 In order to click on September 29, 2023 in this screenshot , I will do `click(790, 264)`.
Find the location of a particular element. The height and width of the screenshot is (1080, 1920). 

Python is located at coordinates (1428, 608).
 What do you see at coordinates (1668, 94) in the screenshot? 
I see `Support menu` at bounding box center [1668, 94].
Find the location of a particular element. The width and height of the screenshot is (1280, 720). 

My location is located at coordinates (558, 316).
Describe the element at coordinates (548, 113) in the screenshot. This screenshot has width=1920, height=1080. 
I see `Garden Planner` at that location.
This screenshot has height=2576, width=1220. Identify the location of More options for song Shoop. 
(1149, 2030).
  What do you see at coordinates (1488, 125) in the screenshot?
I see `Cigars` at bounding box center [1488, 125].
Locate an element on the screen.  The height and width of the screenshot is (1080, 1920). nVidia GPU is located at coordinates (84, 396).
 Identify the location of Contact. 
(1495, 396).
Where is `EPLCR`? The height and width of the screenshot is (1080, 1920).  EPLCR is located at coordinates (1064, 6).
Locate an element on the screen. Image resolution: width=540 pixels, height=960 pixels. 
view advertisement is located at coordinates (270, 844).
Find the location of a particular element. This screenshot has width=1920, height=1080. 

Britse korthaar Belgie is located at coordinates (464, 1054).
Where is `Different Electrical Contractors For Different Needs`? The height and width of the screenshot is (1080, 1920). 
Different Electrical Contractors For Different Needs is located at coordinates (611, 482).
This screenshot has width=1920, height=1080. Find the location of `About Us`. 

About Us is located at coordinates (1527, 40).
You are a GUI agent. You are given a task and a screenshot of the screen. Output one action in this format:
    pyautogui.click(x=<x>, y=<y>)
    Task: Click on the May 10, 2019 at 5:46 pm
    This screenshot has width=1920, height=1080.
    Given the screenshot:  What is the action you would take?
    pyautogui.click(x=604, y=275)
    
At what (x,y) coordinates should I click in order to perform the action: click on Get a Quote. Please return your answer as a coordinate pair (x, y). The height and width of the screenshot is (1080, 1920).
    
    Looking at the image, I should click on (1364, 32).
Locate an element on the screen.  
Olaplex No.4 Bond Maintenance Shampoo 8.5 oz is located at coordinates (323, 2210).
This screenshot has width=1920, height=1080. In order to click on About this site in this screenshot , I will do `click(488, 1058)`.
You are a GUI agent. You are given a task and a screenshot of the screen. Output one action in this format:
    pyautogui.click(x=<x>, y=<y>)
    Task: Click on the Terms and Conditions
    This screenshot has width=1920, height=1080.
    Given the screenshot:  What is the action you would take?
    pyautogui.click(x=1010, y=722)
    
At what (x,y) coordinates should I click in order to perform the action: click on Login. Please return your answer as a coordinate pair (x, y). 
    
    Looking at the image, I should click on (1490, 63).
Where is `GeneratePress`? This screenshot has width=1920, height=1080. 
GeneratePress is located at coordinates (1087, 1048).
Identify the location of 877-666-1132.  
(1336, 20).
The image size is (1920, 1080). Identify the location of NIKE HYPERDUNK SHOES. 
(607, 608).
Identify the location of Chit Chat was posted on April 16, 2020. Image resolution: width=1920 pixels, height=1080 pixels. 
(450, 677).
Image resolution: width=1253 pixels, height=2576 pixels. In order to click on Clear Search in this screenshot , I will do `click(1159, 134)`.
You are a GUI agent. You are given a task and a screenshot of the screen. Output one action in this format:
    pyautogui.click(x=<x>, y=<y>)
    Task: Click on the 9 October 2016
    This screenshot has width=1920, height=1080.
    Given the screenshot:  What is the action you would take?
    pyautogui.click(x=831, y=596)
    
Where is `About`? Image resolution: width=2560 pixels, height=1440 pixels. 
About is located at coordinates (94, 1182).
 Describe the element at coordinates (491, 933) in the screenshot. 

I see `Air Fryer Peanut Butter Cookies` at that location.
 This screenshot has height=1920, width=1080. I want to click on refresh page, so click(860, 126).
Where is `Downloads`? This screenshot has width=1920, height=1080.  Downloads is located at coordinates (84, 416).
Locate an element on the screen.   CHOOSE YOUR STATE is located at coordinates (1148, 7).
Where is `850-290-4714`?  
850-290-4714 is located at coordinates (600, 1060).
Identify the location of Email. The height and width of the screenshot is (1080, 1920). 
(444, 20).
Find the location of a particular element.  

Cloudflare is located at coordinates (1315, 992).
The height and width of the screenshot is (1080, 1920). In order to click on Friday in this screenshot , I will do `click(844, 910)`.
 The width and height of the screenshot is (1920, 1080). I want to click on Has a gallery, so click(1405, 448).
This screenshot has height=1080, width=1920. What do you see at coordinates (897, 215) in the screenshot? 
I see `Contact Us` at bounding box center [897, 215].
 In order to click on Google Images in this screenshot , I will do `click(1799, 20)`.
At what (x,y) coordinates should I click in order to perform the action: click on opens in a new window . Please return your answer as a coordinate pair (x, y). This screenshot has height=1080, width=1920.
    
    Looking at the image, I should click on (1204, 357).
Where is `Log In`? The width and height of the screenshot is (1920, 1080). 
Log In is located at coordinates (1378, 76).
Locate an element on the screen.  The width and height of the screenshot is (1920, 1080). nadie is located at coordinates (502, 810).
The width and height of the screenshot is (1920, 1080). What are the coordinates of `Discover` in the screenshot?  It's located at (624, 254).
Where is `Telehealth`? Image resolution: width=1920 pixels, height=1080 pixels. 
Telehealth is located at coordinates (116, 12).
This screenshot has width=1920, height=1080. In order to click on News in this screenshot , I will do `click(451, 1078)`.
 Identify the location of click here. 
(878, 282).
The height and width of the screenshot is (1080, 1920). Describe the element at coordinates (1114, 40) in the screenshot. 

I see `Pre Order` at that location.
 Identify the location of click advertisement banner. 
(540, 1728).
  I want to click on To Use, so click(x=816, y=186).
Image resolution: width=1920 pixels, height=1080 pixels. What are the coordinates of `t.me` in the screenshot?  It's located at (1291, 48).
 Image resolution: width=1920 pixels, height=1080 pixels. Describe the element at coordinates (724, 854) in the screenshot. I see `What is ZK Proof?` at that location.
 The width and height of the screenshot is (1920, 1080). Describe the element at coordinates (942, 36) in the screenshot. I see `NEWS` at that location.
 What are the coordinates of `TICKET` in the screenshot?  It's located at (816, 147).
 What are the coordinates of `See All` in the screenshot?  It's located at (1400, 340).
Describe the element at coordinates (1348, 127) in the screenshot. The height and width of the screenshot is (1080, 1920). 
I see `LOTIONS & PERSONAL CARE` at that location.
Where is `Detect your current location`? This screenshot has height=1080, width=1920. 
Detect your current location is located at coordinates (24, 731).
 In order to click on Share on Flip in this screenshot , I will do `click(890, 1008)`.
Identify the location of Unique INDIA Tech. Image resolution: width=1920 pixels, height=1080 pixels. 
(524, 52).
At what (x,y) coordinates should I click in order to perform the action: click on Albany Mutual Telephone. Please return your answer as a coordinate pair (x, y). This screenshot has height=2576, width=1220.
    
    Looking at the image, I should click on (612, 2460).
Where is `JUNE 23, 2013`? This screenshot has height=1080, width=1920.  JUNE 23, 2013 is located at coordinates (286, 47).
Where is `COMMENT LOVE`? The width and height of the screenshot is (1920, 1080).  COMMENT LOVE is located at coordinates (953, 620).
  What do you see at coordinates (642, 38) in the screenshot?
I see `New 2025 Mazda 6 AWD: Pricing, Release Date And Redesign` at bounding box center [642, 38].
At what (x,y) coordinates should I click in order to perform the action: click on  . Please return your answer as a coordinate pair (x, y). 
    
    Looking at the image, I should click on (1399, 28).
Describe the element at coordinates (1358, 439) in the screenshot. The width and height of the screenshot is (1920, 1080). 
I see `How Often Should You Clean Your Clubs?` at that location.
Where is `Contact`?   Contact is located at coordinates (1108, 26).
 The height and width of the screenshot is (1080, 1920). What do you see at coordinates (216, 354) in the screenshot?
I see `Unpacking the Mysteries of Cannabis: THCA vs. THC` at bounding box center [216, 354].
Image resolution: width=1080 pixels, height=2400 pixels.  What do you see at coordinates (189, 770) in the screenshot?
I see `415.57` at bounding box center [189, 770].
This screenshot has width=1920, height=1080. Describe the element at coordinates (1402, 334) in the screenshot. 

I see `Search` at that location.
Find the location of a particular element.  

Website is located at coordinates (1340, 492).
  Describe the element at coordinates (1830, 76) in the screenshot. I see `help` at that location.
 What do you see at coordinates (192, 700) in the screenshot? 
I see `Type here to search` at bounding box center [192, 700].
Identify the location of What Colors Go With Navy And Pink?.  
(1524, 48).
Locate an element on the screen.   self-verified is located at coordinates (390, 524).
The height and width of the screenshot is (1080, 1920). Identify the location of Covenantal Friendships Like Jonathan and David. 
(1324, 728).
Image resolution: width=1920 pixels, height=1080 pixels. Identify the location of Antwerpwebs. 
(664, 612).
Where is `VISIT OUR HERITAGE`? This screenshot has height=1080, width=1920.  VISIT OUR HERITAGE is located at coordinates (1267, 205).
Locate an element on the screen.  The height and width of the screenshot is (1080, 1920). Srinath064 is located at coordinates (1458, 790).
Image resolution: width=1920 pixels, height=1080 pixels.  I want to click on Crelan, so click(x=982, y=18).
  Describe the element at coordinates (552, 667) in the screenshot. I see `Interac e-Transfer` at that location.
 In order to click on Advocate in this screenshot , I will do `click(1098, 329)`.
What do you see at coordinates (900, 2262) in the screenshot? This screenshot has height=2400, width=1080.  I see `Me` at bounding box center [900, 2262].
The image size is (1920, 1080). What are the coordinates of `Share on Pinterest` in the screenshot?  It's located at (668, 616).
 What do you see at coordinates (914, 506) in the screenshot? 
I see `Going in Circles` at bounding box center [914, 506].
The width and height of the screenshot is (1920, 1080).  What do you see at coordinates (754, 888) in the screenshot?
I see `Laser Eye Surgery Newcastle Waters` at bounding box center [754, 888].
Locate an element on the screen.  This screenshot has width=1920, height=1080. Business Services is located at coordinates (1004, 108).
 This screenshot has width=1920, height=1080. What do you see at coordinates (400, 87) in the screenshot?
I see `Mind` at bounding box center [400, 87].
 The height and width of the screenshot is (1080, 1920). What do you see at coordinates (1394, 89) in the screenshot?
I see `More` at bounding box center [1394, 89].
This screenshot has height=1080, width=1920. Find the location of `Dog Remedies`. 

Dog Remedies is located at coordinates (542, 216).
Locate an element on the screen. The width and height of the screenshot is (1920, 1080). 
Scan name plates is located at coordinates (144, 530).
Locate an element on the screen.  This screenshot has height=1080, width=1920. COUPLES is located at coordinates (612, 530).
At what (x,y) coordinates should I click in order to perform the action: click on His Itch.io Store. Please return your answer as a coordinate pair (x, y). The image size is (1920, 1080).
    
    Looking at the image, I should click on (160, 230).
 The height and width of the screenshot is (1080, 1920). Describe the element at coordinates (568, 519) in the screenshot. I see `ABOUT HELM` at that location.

────

> _Given problem_
Duplicate the lines of the material between the line holding "Identify the location of Email." and the line holding "I want to click on To", inclusive.

> _Problem solution_
Identify the location of Email. The height and width of the screenshot is (1080, 1920). 
(444, 20).
Find the location of a particular element.  

Cloudflare is located at coordinates (1315, 992).
The height and width of the screenshot is (1080, 1920). In order to click on Friday in this screenshot , I will do `click(844, 910)`.
 The width and height of the screenshot is (1920, 1080). I want to click on Has a gallery, so click(1405, 448).
This screenshot has height=1080, width=1920. What do you see at coordinates (897, 215) in the screenshot? 
I see `Contact Us` at bounding box center [897, 215].
 In order to click on Google Images in this screenshot , I will do `click(1799, 20)`.
At what (x,y) coordinates should I click in order to perform the action: click on opens in a new window . Please return your answer as a coordinate pair (x, y). This screenshot has height=1080, width=1920.
    
    Looking at the image, I should click on (1204, 357).
Where is `Log In`? The width and height of the screenshot is (1920, 1080). 
Log In is located at coordinates (1378, 76).
Locate an element on the screen.  The width and height of the screenshot is (1920, 1080). nadie is located at coordinates (502, 810).
The width and height of the screenshot is (1920, 1080). What are the coordinates of `Discover` in the screenshot?  It's located at (624, 254).
Where is `Telehealth`? Image resolution: width=1920 pixels, height=1080 pixels. 
Telehealth is located at coordinates (116, 12).
This screenshot has width=1920, height=1080. In order to click on News in this screenshot , I will do `click(451, 1078)`.
 Identify the location of click here. 
(878, 282).
The height and width of the screenshot is (1080, 1920). Describe the element at coordinates (1114, 40) in the screenshot. 

I see `Pre Order` at that location.
 Identify the location of click advertisement banner. 
(540, 1728).
  I want to click on To Use, so click(x=816, y=186).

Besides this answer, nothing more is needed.